REQUIRED WORK:
Print the full set of records below, character for character and picture-free.

[Stored entries]
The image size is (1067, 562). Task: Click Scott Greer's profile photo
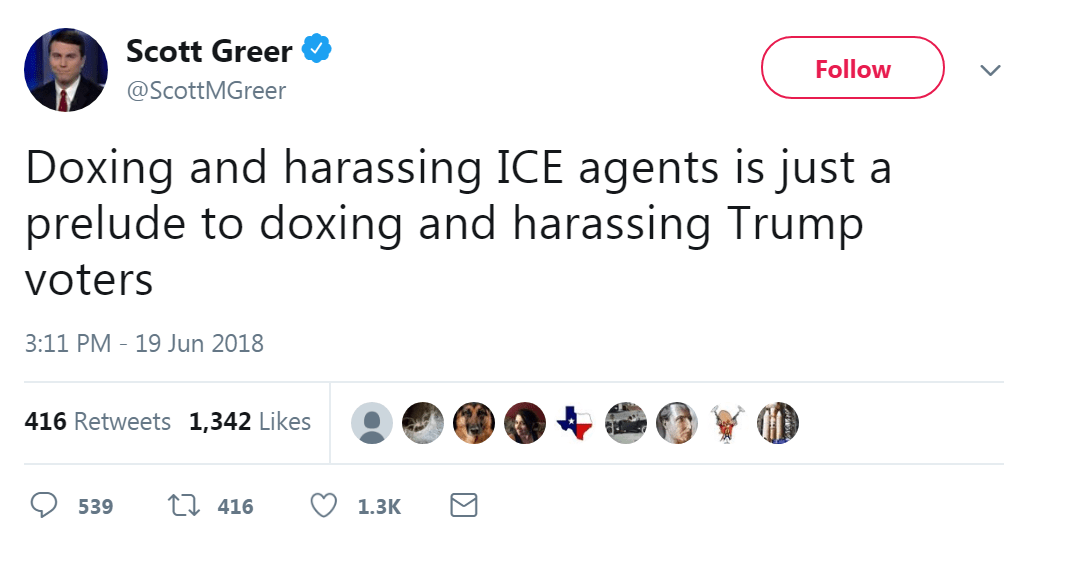[66, 69]
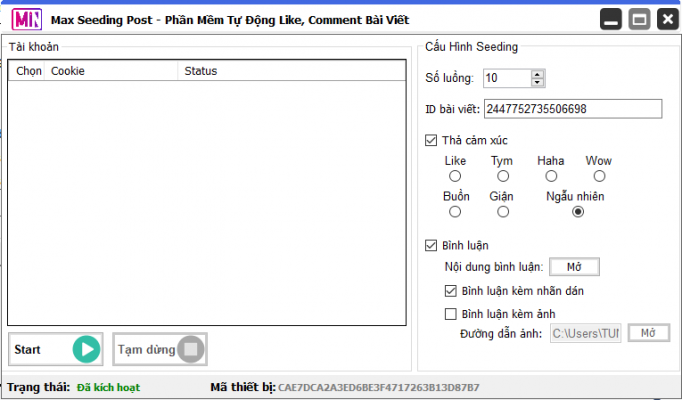Enable Bình luận kèm ảnh checkbox

click(450, 314)
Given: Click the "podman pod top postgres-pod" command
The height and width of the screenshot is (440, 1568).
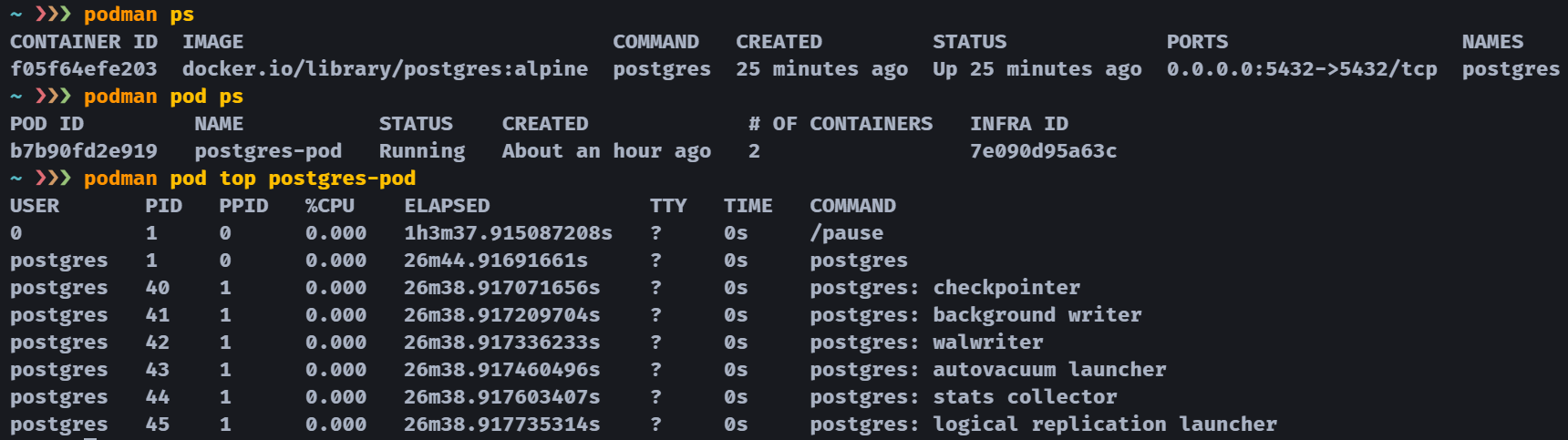Looking at the screenshot, I should tap(249, 179).
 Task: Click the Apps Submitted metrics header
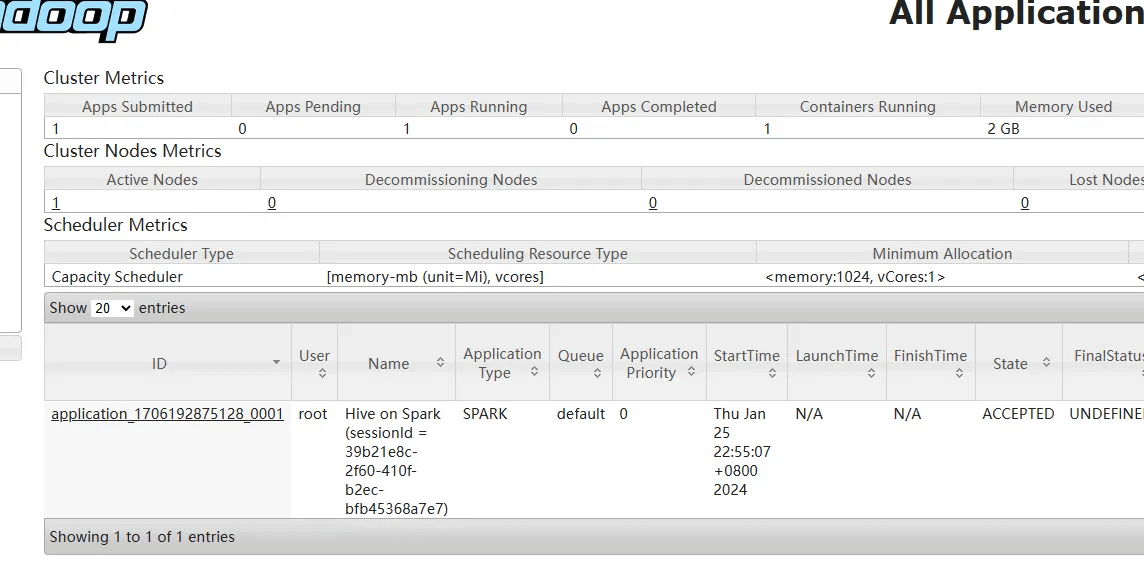pos(137,107)
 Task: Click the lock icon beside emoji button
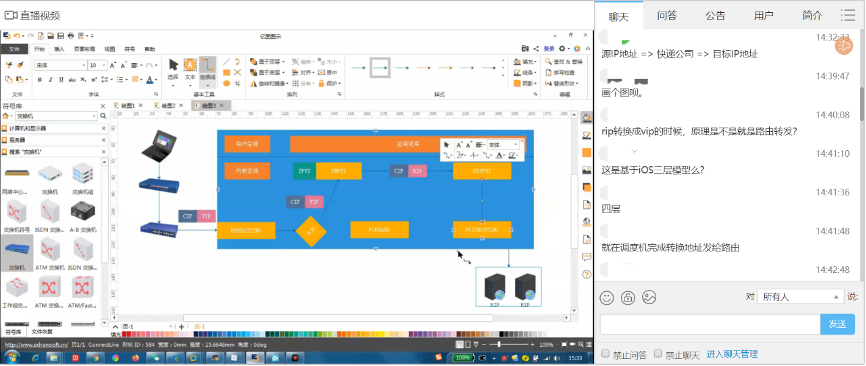pyautogui.click(x=628, y=298)
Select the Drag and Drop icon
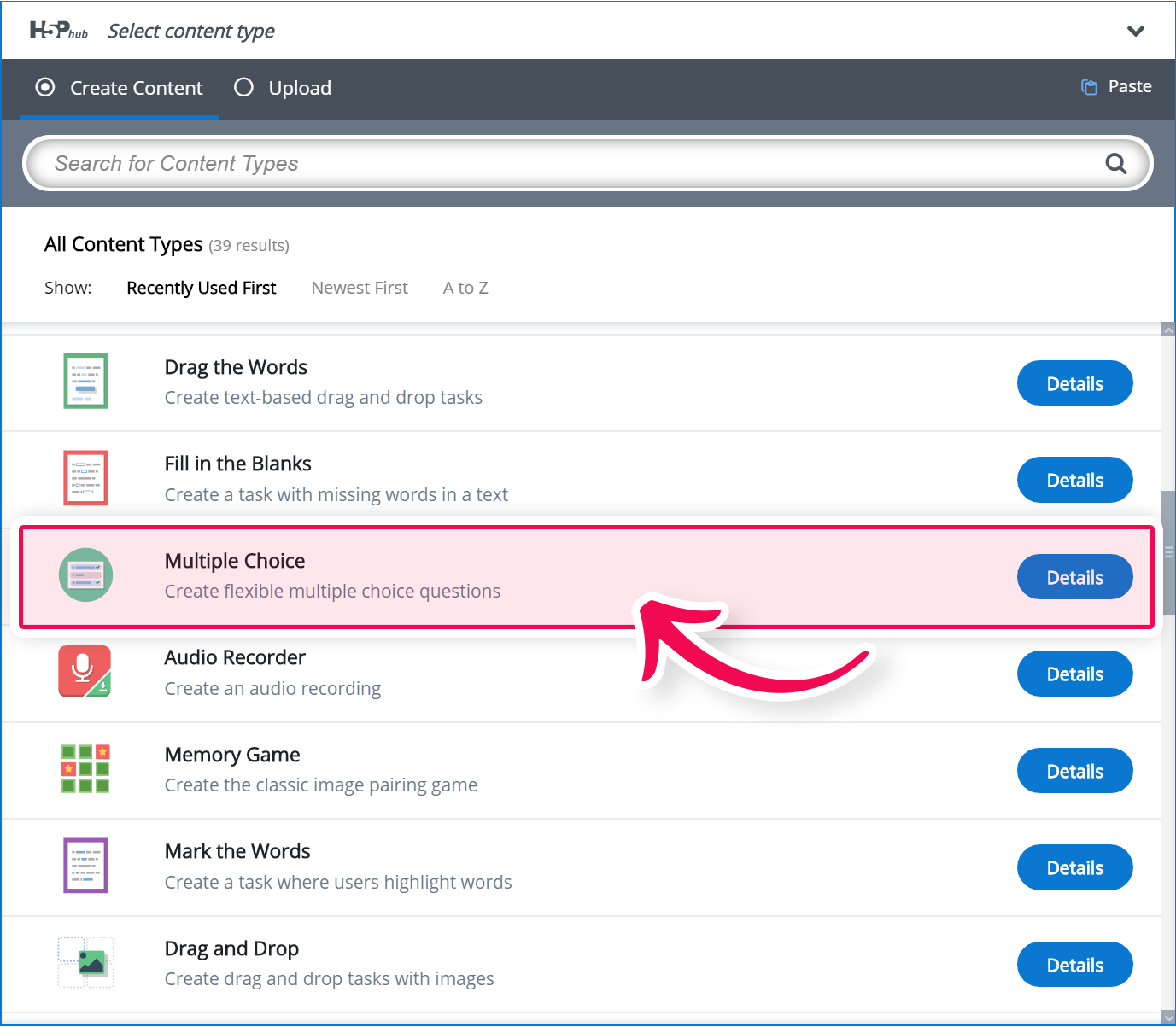1176x1027 pixels. tap(85, 962)

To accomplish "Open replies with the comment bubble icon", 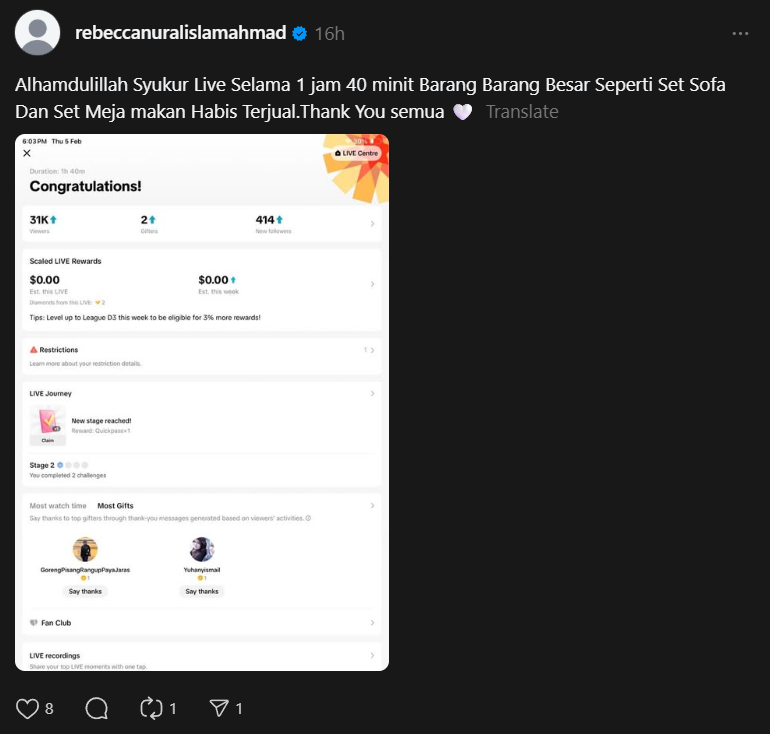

RESPONSE TO THE EXERCISE:
The image size is (1067, 562). Task: Click Scott Greer's profile photo
[66, 69]
Enable Bình luận kèm ảnh checkbox

click(450, 314)
Given: Click the "podman pod top postgres-pod" command
The height and width of the screenshot is (440, 1568).
Looking at the screenshot, I should tap(249, 179).
 Task: Click the Apps Submitted metrics header
pos(137,107)
 Task: Click the lock icon beside emoji button
pyautogui.click(x=628, y=298)
Select the Drag and Drop icon
1176x1027 pixels. tap(85, 962)

To accomplish "Open replies with the comment bubble icon", 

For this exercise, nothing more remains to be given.